Il existe plusieurs groupements politiques qui se revendiquent de l’opposition. Malheureusement, certains ont choisi de reconnaître les résultats de la présidentielle. Je parle de Tsaty Mabiala (UDAPS) et de Guy Brice Kokelas (UDH-Yuki). Aujourd’hui, leur démarche est en parfaite intelligence avec celle du pouvoir. En quoi sont-ils opposants s’ils refusent de dénoncer le coup d’Etat ? Il s’agit plus d’une opposition protocolaire que d’une véritable opposition politique. Nous, nous ne sommes pas des opposants du pouvoir mais des opposants au pouvoir.

Mondafrique. En tant qu’opposant au pouvoir, quelle est votre liberté d’action mais aussi d’expression au Congo ?

Dans ce pays, l’opposition doit être pacifique. Tout est interdit. Par exemple, il est prohibé de s’exprimer dans les médias d’Etat. Lorsque quelques organes de presse nous donne la parole, ils sont sanctionnés par le gouvernement. Autre fait important, les préfectures ne nous autorisent jamais à organiser une manifestation. Sans autorisation, les militaires nous précèdent avec un déploiement des plus impressionnants, comme le 10 juillet dernier, à Mungali. Ce jour là, le monde entier a vu combien d’armes lourdes on été mises dans la rue pour empêcher l’opposition de se réunir. Les médias sont dominés par le culte de la personnalité d’un chef de l’état illégitime. L’opposition est muselée. Cependant, on continue à travailler avec les populations dans les quartiers pour bien structurer la conscience citoyenne qui permettra de sauver la véritable démocratie du pays.

Mondafrique. Une opposition étouffée mais aussi contrôlée, voir réprimée…

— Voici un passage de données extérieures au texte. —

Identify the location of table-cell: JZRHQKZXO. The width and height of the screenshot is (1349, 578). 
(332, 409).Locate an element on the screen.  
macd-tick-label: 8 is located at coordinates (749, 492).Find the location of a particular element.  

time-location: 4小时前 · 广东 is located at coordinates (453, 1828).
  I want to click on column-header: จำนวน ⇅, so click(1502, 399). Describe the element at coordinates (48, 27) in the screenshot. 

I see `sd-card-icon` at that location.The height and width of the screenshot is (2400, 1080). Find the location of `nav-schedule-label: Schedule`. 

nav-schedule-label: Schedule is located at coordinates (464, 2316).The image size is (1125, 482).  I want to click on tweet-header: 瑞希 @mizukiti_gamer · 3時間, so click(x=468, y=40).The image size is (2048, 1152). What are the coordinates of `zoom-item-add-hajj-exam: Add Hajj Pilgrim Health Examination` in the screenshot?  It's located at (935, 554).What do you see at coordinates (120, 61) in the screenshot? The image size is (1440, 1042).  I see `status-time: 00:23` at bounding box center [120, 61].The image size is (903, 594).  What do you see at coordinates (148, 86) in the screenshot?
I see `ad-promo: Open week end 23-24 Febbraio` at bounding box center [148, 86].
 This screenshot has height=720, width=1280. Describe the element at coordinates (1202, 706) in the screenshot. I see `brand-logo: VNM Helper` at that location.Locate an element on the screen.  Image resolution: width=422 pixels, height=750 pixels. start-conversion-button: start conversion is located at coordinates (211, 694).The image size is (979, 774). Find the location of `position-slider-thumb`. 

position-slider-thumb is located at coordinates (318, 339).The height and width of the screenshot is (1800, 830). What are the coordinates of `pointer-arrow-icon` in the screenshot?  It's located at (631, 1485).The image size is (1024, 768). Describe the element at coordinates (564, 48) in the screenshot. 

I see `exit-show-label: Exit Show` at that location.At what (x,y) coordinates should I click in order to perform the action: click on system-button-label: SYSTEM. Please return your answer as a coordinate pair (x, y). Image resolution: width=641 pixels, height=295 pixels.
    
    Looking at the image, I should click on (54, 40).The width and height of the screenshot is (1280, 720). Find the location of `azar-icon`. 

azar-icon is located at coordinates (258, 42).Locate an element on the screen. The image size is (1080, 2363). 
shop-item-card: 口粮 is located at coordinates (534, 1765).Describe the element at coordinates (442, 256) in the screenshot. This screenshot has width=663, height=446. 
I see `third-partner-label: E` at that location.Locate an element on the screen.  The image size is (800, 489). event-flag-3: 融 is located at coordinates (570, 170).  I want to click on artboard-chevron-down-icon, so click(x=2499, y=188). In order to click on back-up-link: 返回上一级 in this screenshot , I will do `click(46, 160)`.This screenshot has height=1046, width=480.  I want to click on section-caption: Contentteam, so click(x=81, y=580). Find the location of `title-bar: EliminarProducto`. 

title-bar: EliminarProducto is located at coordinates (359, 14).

Le 4 septembre dernier, j’ai été encerclé à mon domicile par près de 400 policiers de 2 h du matin à 14h 15. Et lorsque mes amis de l’opposition, Claudine Munari, présidente du Mouvement pour l’unité, la solidarité et le travail (MUST) et les autres se sont joints à moi pour comprendre ce qui se passait, les véhicules de la police se sont arrêtées devant mes deux portails. Ce n’est pas le premier embastillement des responsables de l’opposition. Voilà la réalité. Beaucoup d’entre nous sont aussi privés de leur passeport. Depuis un an et demi, je ne peux pas quitter la ville de Brazzaville. De son côté, Denis Sassou Nguesso continue d’enfermer les chefs d’opposition, comme Jean-Marie Michel Mokoko, (détenu depuis le mois de juin 2016). Le pays compte aujourd’hui plus de 150 prisonniers politiques. C’est ça le Congo, mais croyez moi, ça finira bien par s’arrêter. L’opinion publique nous a toujours soutenu, je crois qu’il faut suivre la voie du dialogue inclusif. Sans dialogue, le pays risque l’implosion.